3 Catatan Komnas HAM Terkait Penyelesaian Pelanggaran HAM Berat Secara Non Yudisial
Utama

3 Catatan Komnas HAM Terkait Penyelesaian Pelanggaran HAM Berat Secara Non Yudisial

Mekanismenya harus mengacu Pasal 47 UU No.26 Tahun 2000 tentang Pengadilan HAM. Selain itu, mekanisme non yudisial tidak menghilangkan penyelesaian kasus pelanggaran HAM berat secara yudisial.

Oleh:
Ady Thea DA
Bacaan 4 Menit
Ilustrasi
Ilustrasi

Proses penyelesaian kasus pelanggaran HAM berat masa lalu menghadapi berbagai tantangan. Penyelesaian melalui jalur yudisial selama ini selalu berujung pada bolak balik berkas penyelidikan Komnas HAM-Kejaksaan Agung. Alhasil terbaru, Presiden Joko Widodo telah meneken Keputusan Presiden (Keppres) tentang Pembentukan Tim Penyelesaian Non-Yudisial Pelanggaran HAM Berat Masa Lalu. Pernyataan itu diungkapkan dalam pidato kenegaraan di gedung DPR/MPR, Selasa (16/08/2022) lalu.

Komisioner Komnas HAM, Beka Ulung Hapsara, mengingatkan Desember 2018 lembaganya sudah menerbitkan rekomendasi terkait penyelesaian pelanggaran HAM berat masa lalu. Pertama, meminta Presiden memerintahkan Jaksa Agung untuk menindaklanjuti berkas penyelidikan pelanggaran HAM berat yang diselesaikan Komnas HAM. Kedua, penyelesaian melalui mekanisme non-yudisial harus mengacu Pasal 47 UU No.26 Tahun 2000 tentang Pengadilan HAM.

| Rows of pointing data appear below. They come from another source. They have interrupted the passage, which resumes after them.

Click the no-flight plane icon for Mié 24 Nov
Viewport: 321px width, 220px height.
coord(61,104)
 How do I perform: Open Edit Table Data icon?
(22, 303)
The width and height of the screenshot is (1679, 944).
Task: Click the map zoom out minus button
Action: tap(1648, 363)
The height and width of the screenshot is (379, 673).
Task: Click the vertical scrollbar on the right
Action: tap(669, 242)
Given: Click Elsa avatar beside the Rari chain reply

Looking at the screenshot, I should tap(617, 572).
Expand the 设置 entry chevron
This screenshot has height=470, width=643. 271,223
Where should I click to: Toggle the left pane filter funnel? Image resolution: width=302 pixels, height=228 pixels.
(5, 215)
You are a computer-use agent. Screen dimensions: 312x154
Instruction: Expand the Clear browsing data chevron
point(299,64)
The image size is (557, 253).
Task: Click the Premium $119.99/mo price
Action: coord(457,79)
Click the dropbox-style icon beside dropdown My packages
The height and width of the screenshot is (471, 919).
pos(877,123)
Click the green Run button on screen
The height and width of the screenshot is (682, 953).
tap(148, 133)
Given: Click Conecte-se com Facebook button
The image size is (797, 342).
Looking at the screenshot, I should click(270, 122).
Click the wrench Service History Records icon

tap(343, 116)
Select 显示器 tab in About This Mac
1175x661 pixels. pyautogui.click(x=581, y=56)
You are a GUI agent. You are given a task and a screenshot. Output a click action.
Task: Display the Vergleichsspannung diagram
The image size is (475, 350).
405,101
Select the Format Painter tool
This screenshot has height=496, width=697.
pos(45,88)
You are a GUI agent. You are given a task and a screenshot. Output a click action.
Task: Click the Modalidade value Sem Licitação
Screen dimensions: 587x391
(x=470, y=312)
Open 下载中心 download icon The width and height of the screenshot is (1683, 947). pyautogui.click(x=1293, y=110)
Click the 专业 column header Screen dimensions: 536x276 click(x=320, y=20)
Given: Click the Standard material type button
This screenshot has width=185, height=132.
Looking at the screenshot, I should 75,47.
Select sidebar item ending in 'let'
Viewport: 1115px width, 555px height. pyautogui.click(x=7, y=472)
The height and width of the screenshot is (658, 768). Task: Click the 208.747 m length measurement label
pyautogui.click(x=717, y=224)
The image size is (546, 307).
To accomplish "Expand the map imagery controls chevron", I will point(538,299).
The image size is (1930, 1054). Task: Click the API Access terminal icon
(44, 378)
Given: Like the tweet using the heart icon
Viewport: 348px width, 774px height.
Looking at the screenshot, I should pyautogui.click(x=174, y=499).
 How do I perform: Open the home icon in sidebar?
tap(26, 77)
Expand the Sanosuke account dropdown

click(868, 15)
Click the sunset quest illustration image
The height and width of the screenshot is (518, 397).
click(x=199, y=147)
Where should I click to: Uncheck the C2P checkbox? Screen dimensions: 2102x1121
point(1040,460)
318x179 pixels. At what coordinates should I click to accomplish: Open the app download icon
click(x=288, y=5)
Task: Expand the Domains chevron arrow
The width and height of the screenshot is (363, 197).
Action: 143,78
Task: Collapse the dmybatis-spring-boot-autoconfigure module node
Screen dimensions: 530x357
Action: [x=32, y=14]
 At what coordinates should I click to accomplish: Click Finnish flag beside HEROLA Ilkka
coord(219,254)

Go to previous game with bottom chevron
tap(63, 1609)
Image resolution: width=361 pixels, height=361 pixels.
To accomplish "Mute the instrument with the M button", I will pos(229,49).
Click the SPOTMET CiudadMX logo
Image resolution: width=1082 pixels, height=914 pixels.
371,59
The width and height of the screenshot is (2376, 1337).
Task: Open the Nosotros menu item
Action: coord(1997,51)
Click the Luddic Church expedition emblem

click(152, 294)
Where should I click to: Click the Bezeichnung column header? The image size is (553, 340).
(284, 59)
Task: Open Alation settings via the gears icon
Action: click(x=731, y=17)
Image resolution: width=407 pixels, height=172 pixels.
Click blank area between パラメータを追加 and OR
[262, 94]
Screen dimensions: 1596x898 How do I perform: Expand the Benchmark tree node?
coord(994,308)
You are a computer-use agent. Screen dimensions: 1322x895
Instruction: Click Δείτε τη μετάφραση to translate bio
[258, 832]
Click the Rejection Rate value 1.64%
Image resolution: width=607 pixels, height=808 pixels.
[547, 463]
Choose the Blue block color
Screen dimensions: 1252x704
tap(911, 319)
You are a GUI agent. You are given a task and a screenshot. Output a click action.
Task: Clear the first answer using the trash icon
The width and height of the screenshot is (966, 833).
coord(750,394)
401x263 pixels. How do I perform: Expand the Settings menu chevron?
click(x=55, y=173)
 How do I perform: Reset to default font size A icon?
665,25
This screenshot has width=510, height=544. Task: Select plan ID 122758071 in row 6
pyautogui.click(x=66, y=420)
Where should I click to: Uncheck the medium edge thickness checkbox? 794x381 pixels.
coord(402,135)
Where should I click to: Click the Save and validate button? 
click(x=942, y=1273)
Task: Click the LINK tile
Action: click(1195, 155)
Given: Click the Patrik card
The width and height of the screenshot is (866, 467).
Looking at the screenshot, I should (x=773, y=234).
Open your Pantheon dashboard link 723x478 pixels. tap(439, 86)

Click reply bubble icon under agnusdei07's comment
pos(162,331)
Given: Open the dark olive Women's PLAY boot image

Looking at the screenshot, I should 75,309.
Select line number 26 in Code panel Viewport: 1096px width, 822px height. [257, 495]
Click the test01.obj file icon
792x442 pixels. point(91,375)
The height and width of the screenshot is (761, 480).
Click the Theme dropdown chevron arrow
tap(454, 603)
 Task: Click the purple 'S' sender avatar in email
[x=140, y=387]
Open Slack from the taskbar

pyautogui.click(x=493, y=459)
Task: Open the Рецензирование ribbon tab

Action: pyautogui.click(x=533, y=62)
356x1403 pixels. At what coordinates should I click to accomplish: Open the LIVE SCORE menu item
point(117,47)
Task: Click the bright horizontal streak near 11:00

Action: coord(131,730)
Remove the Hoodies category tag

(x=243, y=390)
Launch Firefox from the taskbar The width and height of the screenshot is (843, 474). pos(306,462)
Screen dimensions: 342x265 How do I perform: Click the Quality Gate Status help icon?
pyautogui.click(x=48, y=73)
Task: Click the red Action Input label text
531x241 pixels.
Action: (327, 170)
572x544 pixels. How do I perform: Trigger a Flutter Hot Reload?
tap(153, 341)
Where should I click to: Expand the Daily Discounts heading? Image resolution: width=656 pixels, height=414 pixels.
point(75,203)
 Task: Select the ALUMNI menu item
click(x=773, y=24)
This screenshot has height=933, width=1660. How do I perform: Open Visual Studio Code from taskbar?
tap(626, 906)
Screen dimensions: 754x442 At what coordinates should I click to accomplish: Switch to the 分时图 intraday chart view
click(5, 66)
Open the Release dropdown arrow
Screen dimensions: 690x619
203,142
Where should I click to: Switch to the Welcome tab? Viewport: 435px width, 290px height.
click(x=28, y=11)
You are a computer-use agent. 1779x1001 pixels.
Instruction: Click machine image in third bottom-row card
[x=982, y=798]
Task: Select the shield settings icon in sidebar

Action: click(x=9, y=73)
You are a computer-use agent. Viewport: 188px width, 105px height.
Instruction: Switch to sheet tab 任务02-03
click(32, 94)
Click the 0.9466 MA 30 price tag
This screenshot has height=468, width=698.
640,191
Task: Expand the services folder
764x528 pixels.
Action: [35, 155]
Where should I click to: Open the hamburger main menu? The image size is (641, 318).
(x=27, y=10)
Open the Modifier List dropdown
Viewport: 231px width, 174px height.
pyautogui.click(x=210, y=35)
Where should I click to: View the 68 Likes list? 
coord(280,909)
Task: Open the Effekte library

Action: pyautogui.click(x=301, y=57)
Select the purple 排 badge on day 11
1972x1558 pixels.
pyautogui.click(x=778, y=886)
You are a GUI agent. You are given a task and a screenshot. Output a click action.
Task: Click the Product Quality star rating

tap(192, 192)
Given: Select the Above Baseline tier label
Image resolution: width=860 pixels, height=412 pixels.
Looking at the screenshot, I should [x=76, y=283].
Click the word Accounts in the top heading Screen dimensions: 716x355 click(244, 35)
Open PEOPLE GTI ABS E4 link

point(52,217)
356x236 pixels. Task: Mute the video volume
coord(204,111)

“2 Rekomendasi itu diterbitkan setelah kami mengadakan pertemuan dengan berbagai pemangku kepentingan,” kata Beka Ulung Hapsara dalam diskusi yang diunggah kanal Youtube Jakartanicus, Minggu (28/8/2022).

Baca Juga:

Setelah Pemilu 2019, Beka menyebut Menteri Koordinator Bidang Politik Hukum dan Keamanan (Menko Polhukam), Mahfud MD, dalam suatu pertemuan berharap ada terobosan dalam penyelesaian kasus pelanggaran HAM berat. Pertemuan itu selain dihadiri Komnas HAM juga lembaga lain, seperti LPSK. Pada kesempatan itu, Komnas HAM menyampaikan 3 catatan penting yang harus dilakukan untuk menyelesaikan kasus pelanggaran HAM berat melalui mekanisme non yudisial.

Pertama, harus ada pengungkapan kebenaran atas peristiwa yang terjadi. Kedua, rekonsiliasi. Ketiga, rehabilitasi atau kompensasi kepada korban dan keluarganya. “Tiga pilar itu harus ada jika ingin menyelesaikan kasus pelanggaran HAM berat secara non yudisial,” ujarnya mengingatkan.

Beka mengatakan sampai saat ini lembaganya belum mendapat Keppres tentang Pembentukan Tim Penyelesaian Non-Yudisial Pelanggaran HAM Berat Masa Lalu itu, sehingga belum mengetahui apa saja ketentuan yang diatur. Dari informasi yang diperoleh Keppres itu menekankan soal rehabilitasi.